##### Given records #####

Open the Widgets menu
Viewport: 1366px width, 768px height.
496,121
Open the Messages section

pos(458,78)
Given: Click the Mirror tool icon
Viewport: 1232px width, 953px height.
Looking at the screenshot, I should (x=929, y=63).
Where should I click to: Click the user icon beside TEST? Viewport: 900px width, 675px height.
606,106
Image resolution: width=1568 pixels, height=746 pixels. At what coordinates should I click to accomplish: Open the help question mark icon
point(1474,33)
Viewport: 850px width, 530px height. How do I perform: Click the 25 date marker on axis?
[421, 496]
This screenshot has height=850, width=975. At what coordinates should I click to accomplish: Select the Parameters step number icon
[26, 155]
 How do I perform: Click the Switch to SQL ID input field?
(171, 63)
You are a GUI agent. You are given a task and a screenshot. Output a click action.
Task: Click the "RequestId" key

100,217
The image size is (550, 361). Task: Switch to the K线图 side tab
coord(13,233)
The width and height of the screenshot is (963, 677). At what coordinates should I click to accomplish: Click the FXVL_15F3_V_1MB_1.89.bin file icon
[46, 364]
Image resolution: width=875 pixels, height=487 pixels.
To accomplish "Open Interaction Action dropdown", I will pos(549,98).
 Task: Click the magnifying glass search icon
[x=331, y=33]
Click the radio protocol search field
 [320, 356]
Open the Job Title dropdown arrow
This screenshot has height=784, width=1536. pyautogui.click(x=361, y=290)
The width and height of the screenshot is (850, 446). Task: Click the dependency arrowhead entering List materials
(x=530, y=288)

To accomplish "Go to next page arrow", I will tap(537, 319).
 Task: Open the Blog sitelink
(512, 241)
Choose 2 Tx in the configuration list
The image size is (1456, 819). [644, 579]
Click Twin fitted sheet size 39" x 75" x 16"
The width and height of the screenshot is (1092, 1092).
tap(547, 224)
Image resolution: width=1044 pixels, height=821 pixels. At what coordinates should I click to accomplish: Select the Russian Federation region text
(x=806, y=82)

#####

Can you rewrite all the rows above with every "Viewport" changed to "Window" and nothing else altered?

Open the Widgets menu
Window: 1366px width, 768px height.
496,121
Open the Messages section

pos(458,78)
Given: Click the Mirror tool icon
Window: 1232px width, 953px height.
Looking at the screenshot, I should (x=929, y=63).
Where should I click to: Click the user icon beside TEST? Window: 900px width, 675px height.
606,106
Image resolution: width=1568 pixels, height=746 pixels. At what coordinates should I click to accomplish: Open the help question mark icon
point(1474,33)
Window: 850px width, 530px height. How do I perform: Click the 25 date marker on axis?
[421, 496]
This screenshot has height=850, width=975. At what coordinates should I click to accomplish: Select the Parameters step number icon
[26, 155]
 How do I perform: Click the Switch to SQL ID input field?
(171, 63)
You are a GUI agent. You are given a task and a screenshot. Output a click action.
Task: Click the "RequestId" key

100,217
The image size is (550, 361). Task: Switch to the K线图 side tab
coord(13,233)
The width and height of the screenshot is (963, 677). At what coordinates should I click to accomplish: Click the FXVL_15F3_V_1MB_1.89.bin file icon
[46, 364]
Image resolution: width=875 pixels, height=487 pixels.
To accomplish "Open Interaction Action dropdown", I will pos(549,98).
 Task: Click the magnifying glass search icon
[x=331, y=33]
Click the radio protocol search field
 [320, 356]
Open the Job Title dropdown arrow
This screenshot has height=784, width=1536. pyautogui.click(x=361, y=290)
The width and height of the screenshot is (850, 446). Task: Click the dependency arrowhead entering List materials
(x=530, y=288)

To accomplish "Go to next page arrow", I will tap(537, 319).
 Task: Open the Blog sitelink
(512, 241)
Choose 2 Tx in the configuration list
The image size is (1456, 819). [644, 579]
Click Twin fitted sheet size 39" x 75" x 16"
The width and height of the screenshot is (1092, 1092).
tap(547, 224)
Image resolution: width=1044 pixels, height=821 pixels. At what coordinates should I click to accomplish: Select the Russian Federation region text
(x=806, y=82)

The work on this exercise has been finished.